#### ESERCIZI DA SVOLGERE:
1 > Rispondi alle seguenti domande sul brano dedicato alla mostra “Arte e Fascismo”.
(a) In quali date si tiene la mostra?
(b) Di quale partito era tesserato Renato Guttuso?
(c) Chi aveva ideato il Premio Bergamo?
2 > Riprendi il brano sulla mostra “Arte e Fascismo” al Mart di Rovereto e proseguilo dopo l'ultima frase.

#### SEGMENTO DI TESTO:
Per saperne di più:  LIBRI (arteventennio.com)

MOSTRA “ARTE E FASCISMO” AL MART DI ROVERETO

   C’è anche Renato Guttuso tra gli artisti in mostra a Rovereto. Il che potrebbe apparire incongruo, visto che la mostra si intitola “Arte e Fascismo” (14 aprile-1° settembre 2024), mentre Guttuso era, notoriamente, un tesserato del PCI. Ma si sa, pecunia non olet, come diceva l’imperatore romano celebre per aver dato nome ai cessi, ed è meglio fare i comunisti con i soldi (magari da spendere in profumi, per regalarne al compagno Fassino che ha tanto bisogno). Guttuso è solo un esempio dei tanti voltagabbana, volgari profittatori di regime definiti da Nino Tripodi “intellettuali sotto due bandiere”: assiduo frequentatore delle esposizioni di regime, come il Premio Bergamo ideato da Giuseppe Bottai, nel dopoguerra si scoperse, come molti altri, comunista e antifascista. Un tempismo invero provvidenziale per la sua carriera.

#### ESTRATTO DELLA FONTE:

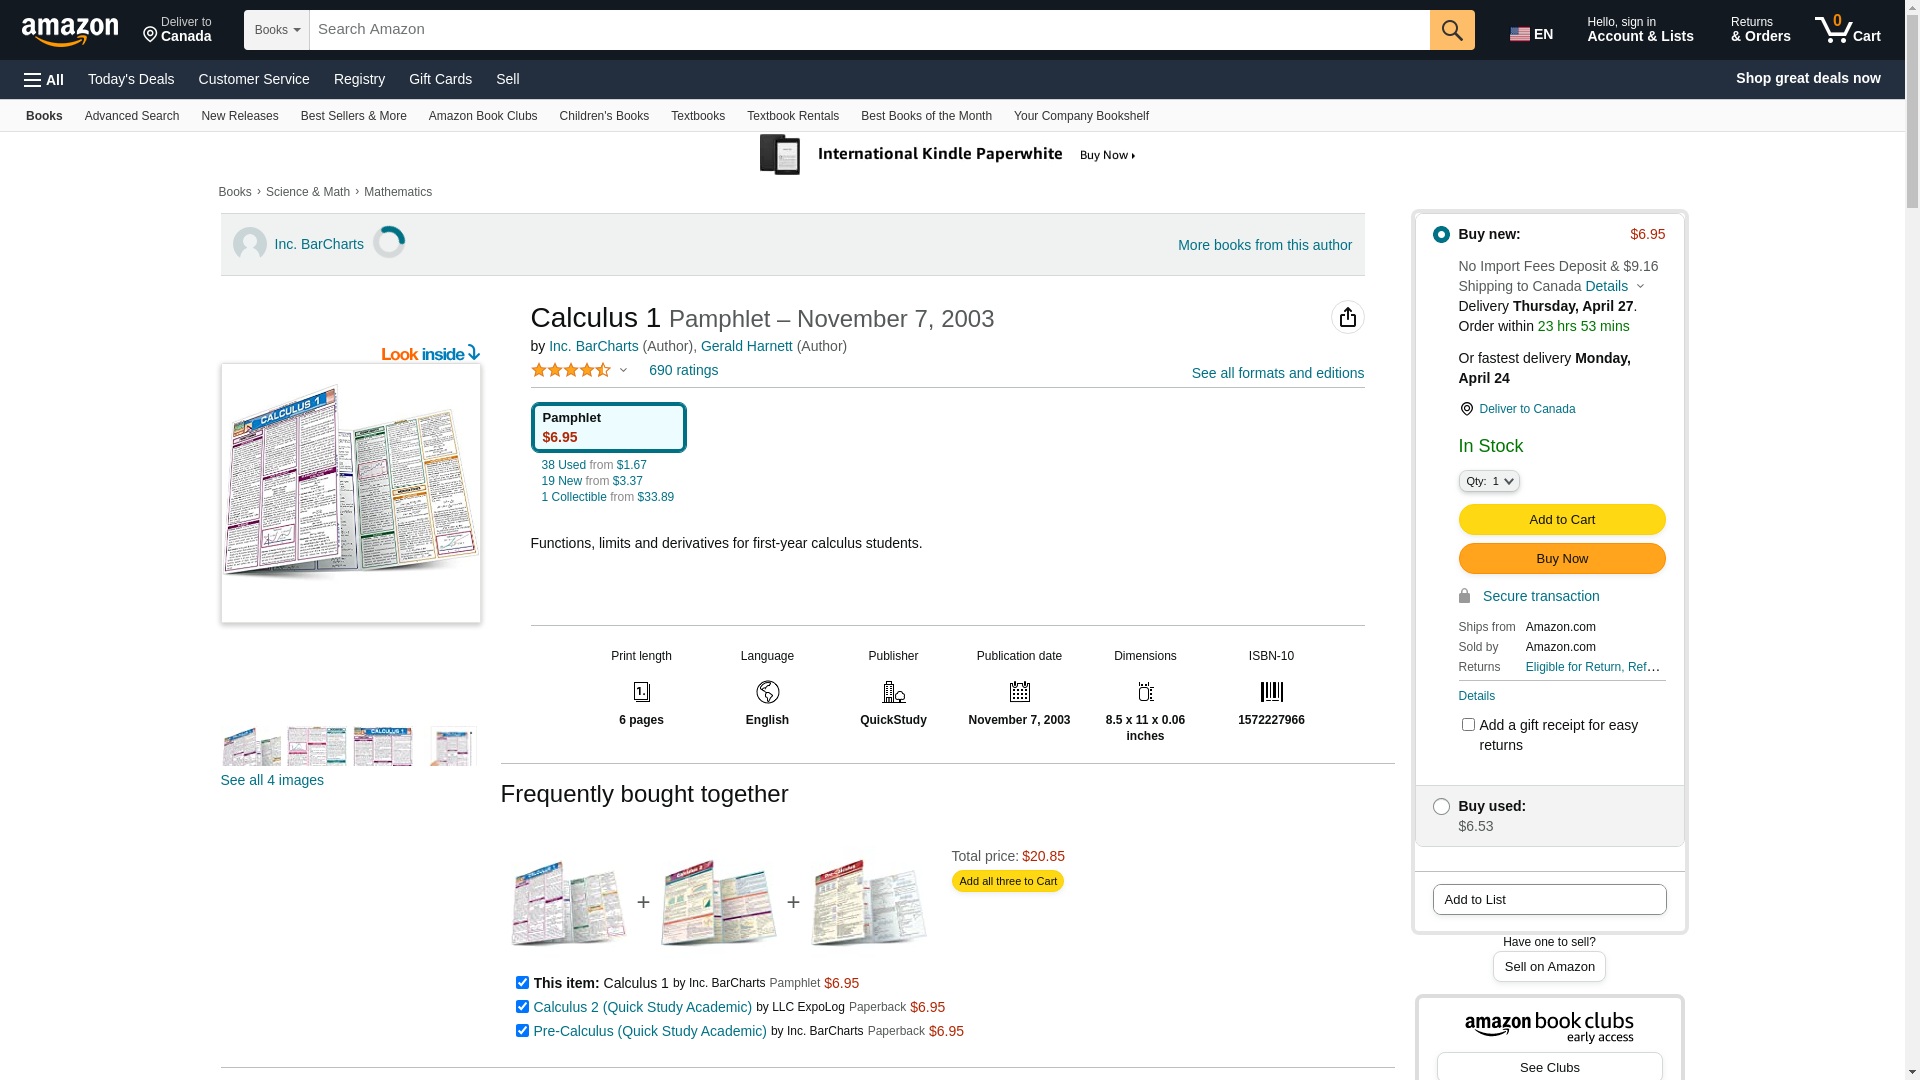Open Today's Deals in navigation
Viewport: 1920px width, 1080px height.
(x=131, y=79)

#### RISPOSTE ATTESE:
1 >
(a) Dal 14 aprile al 1° settembre 2024.
(b) Del PCI.
(c) Giuseppe Bottai.

2 >
  Tornando alla mostra, essa è stata ideata da Vittorio Sgarbi: un nome una garanzia. Infatti, il noto critico d’arte era già stato tacciato di “fascismo” in tempi non sospetti, ma adesso è uno dei bersagli preferiti della canea rossa, specie sui social. Tali sciacalli da tastiera erano già in allerta per la vicenda del Rutilio Manetti: uno dei tanti caravaggeschi minori, al centro di un giallo costruito “ad arte” - è proprio il caso di dire - da Travaglio e Ranucci. Il fatto che tutti questi sciacalli lo attacchino, è già una patente di nobiltà per Vittorio, ma chi ha letto i suoi scritti ben conosce il suo valore di critico. Un valore intellettuale che non teme Scanzi, Scurati e… capre varie.

  Un elenco degli artisti principali è visibile sul sito della mostra, di cui riportiamo il link in calce, e pertanto non staremo a ripeterlo. Si potrebbero fare varie considerazioni, ma ci limitiamo a sottolineare quelli che, a nostro personale giudizio, costituiscono due aspetti di fondamentale importanza che la mostra mette nella giusta luce.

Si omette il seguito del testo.